In March of 1899 the Bath Club was the venue for one of E.W. Barton-Wright’s jiujitsu demonstrations.  He later noted that he had been awarded a membership in the Club due to his feat of defeating seven larger men within three minutes at a previous display.  The Bath Club demonstration was, notably, the first time Barton-Wright had collaborated with the famed historical fencing revivalist, Captain Alfred Hutton, who later joined the teaching staff at Barton-Wright’s own Bartitsu Club.

This event may well also have been Barton-Wright’s introduction to Hutton’s rapier-and-dagger fencing partner, William Grenfell, the 1st Baron Desborough.  A notable athlete and a prolific public servant, Grenfell was the president of the Bath Club and he was to go on to become the president of the Bartitsu Club. Sir Cosmo Duff Gordon was another famous Bath Club member who subsequently also joined the Bartitsu Club.

The Bath Club was the venue for several other unusual sporting displays, including a peculiar spectacle organised by Alfred Hutton two months after the Bartitsu display. “Water tilting” was a one-off revival of a type of aquatic jousting, which had apparently been amongst Henry VIII’s favourite sports.  According to a newspaper report:

A large and gaily dressed assemblage watched the pair of old-fashioned-looking warriors tilt at one another in the waters of the bath, one of them holding a long spear (with padded point) and a stout leather buckler, the other paddling behind him in the cranky craft, which only just held both when both were evenly balanced. The two shallow boats put out from their respective ends at the word ‘Go,’ and one pair were soon struggling in the water, amidst the merriment of the audience.

The new sport of water polo was also a great attraction:

In 1910, the Club hosted an exhibition of a “novel and exciting aero-swimming game” in which competitors equipped with elaborate kite-like gliders leaped off one of the diving platforms, endeavouring to soar a short distance before their flight came to an inevitably wet end:

“… an athletic class for people of good standing …”

By mid-1899, E.W. Barton-Wright was busy attracting support for his novel venture; a Club dedicated to the instruction of physical culture and self defence. Late-Victorian London was already home to several athletic clubs, including the Inns of Court School of Arms and the German Gymnasium, in which gymnasts rubbed shoulders with fencers, boxers and wrestlers. Barton-Wright’s plan, however, was to focus the activities of his Club squarely on his “new art of self defence”, Bartitsu.

According to the custom of the day, he set about attracting influential “names”; people whose reputations and social standing would help to guarantee his Club’s propriety in the highly class-conscious London of the late 19th century.

“Fencing and Bartitsu at the Bath Club” in 1899. Captain Alfred Hutton and W.H. Grenfell demonstrate rapier and dagger fencing, while E.W. Barton-Wright displays Japanese unarmed combat.

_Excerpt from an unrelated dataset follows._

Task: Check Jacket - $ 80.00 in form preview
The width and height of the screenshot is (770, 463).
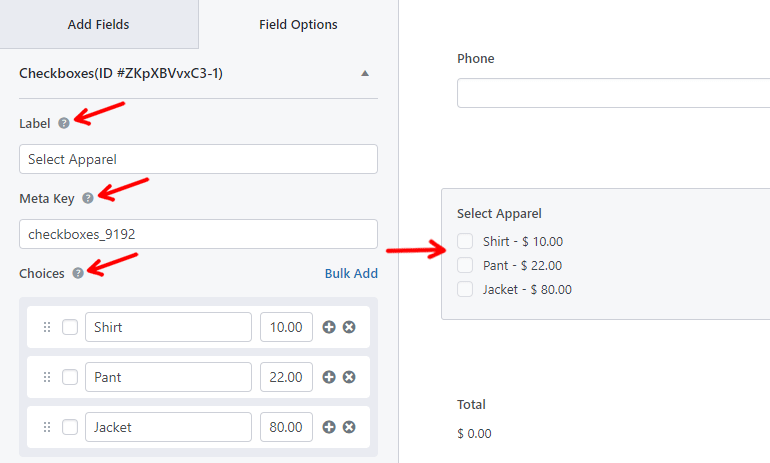Action: coord(465,289)
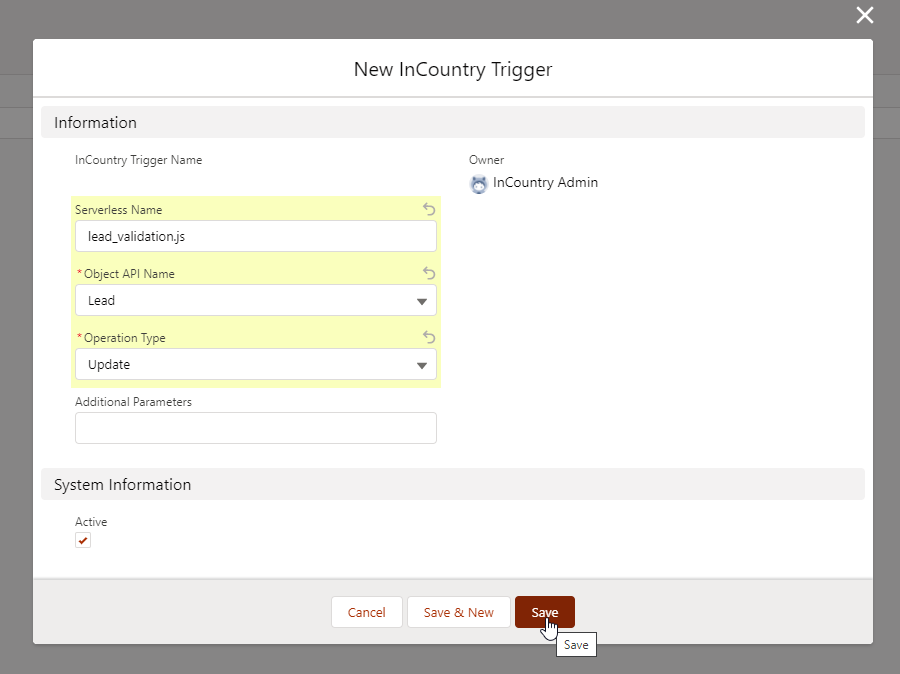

During a series of popular demonstrations in which Barton-Wright’s “new art” was exhibited alongside Captain Alfred Hutton’s revival of historical fencing, the founder of Bartitsu became acquainted with both Hutton and the latter’s colleague, William Henry Grenfell, the 1st Baron Desborough. Both men were quickly drafted into helping to promote Barton-Wright’s Club. Hutton joined the venture both as a Committeeman, responsible for “vetting” the names of people applying to join the Club, and as an instructor, teaching his rejuvenated methods of antique fencing to members of London’s theatrical elite for use in stage combat.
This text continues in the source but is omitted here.